Ringgit estimated to drop to RM3.35 to RM3.45 range against Singdollar

Ringgit estimated to drop to RM3.35 to RM3.45 range against Singdollar

KUALA LUMPUR – The ringgit is likely to hit 5.00 against the US dollar, its lowest level, in the next six months.

It is largely triggered by the exceptionally strong US dollar on the back of the United States Federal Reserve’s ultra hawkish stance on interest rates and continued global uncertainties amid stubbornly high inflation.

Ahead of the Fed’s decision on interest rates on Wednesday and decline in oil prices, the ringgit closed lower at 4.73 against the greenback on Tuesday from Monday’s close of 4.72.
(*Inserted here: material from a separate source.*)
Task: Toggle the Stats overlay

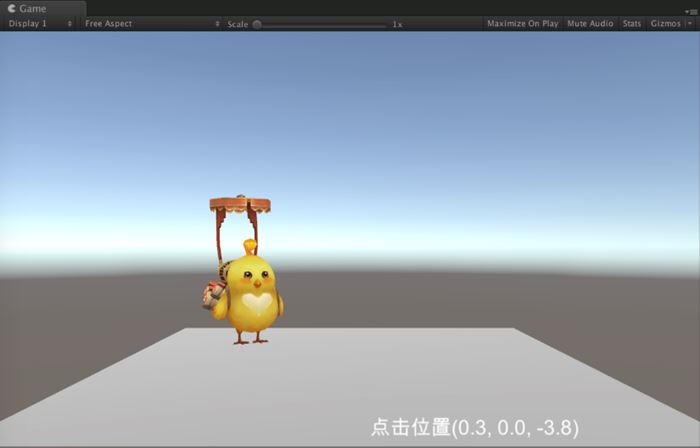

This week, economists anticipate the US central bank to raise interest rates aggressively by three quarters of a percentage point, laying the ground to reach 5 per cent by March next year, in order to rein in inflation.

This, in turn, will strengthen the US dollar, which is currently at its strongest since the early 2000s against a basket of other major currencies.

Year to date, the greenback has strengthened by about 13.7 per cent against the ringgit on Tuesday.

Johns Hopkins University’s Eni Professor of international economics Michael Plummer foresees the ringgit to tumble close to 4.90 against the US dollar by end-2022 before falling further to 5.00 in the first quarter of 2023.

According to Professor Plummer, the flight to safety, as the phenomenon is known, will lead to investors purchasing safer assets.

This, coupled with rising interest rates and stronger economic growth in the US, will strengthen the greenback and, in turn, weaken the ringgit.

Last Thursday, data revealed that the US gross domestic product grew by a better-than-expected 2.5 per cent in the third quarter, after two quarters of negative growth. This was above Dow Jones forecast of 2.3 per cent.

“The continuation of these factors that result in the uptrend of the US dollar should lead to a negative effect on the ringgit. I would anticipate a continuing, slow fall in the value of the ringgit through early next year, with the US dollar hitting RM5 in early spring but not going much beyond that in the short-term,” Prof Plummer told The Straits Times.

Although the RM5 level against the US dollar is not within Maybank’s forecast, its chief forex strategist Saktiandi Supaat said a confluence of factors occurring at the same time could weaken the ringgit to 5.00 against the greenback.

This includes a stronger dollar on the back of Fed signalling aggressive rate hikes along with greater political uncertainty ensuing from the Malaysia’s election outcome, a fall in commodity prices and a sharp drop in economic growth figures from China and Asia, Mr Saktiandi added.

The Singapore dollar, meanwhile, has been the outperformer among Asian currencies due to the Monetary Authority of Singapore (MAS) tightening monetary policy five times over the past 12 months.